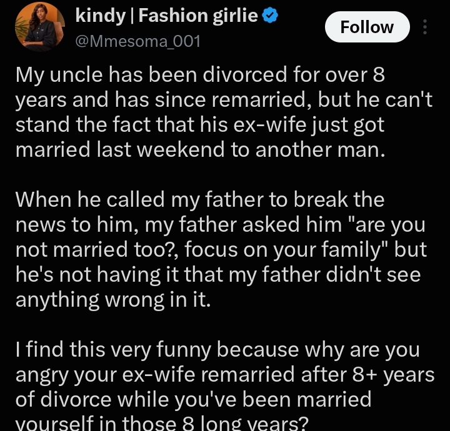Click the line "My uncle has been divorced for over 8"
The height and width of the screenshot is (431, 450).
point(200,74)
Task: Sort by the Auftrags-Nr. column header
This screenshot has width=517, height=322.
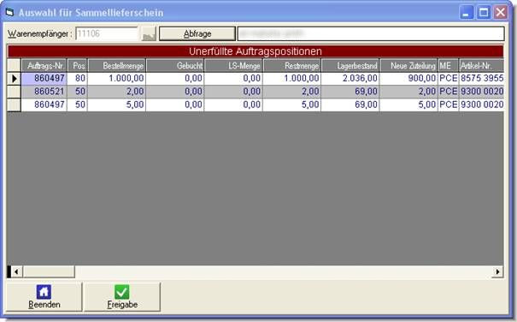Action: 44,65
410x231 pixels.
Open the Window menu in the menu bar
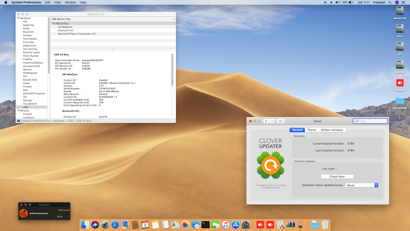(x=70, y=3)
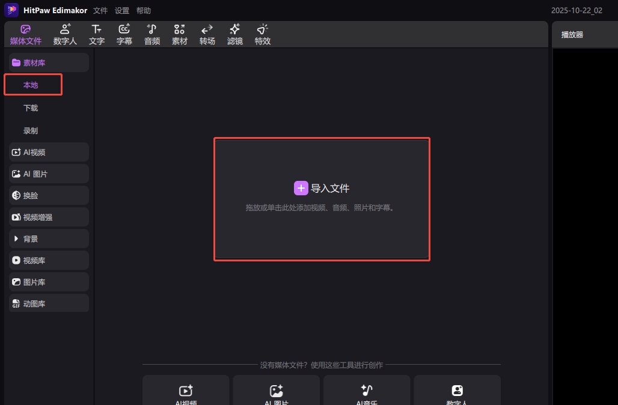Switch to the 音频 audio panel

coord(152,34)
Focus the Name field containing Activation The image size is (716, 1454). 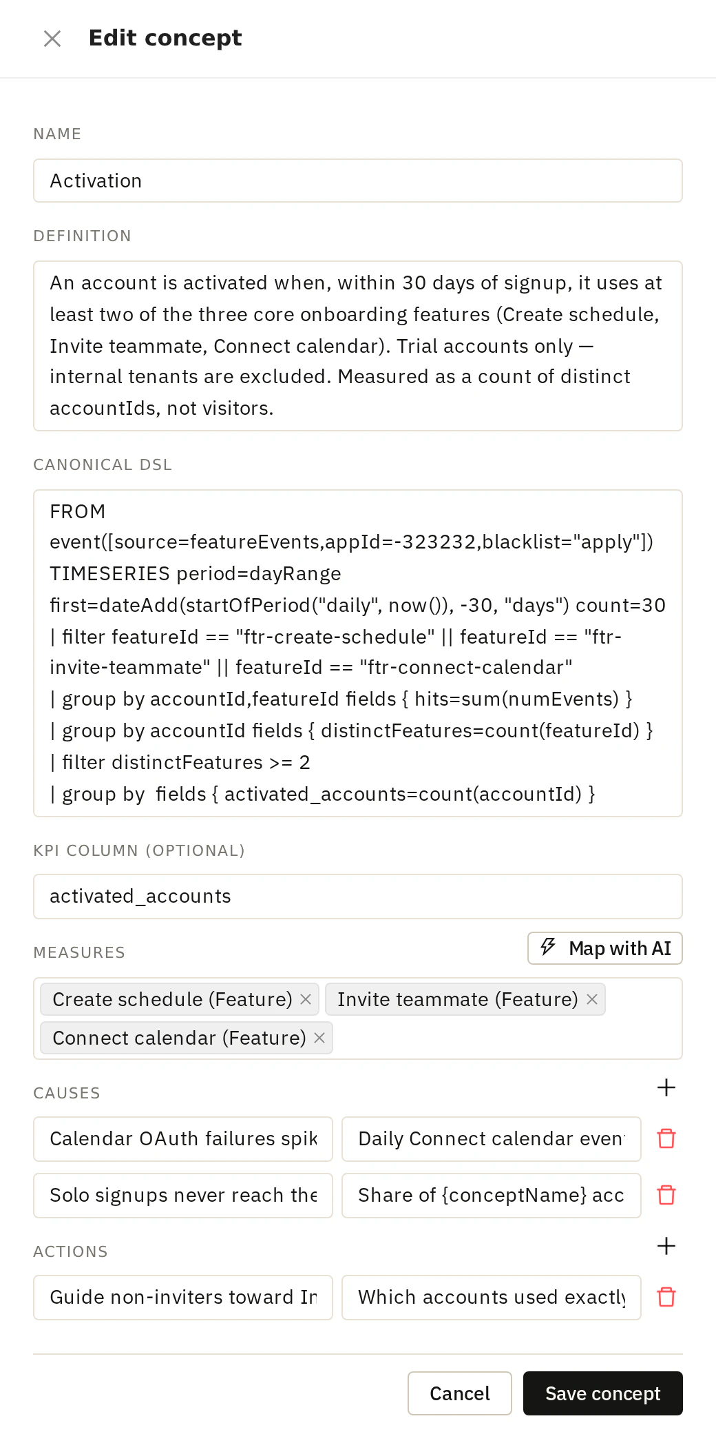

········

_What is expected:_
Reproduce nothing but the lines that run from the line containing "Open the Window menu in the menu bar" through the last line of the records, inclusive. Omit the pictures.

_Solution below:_
Open the Window menu in the menu bar
(x=70, y=3)
Switch to the 音频 audio panel

coord(152,34)
Focus the Name field containing Activation The image size is (716, 1454). 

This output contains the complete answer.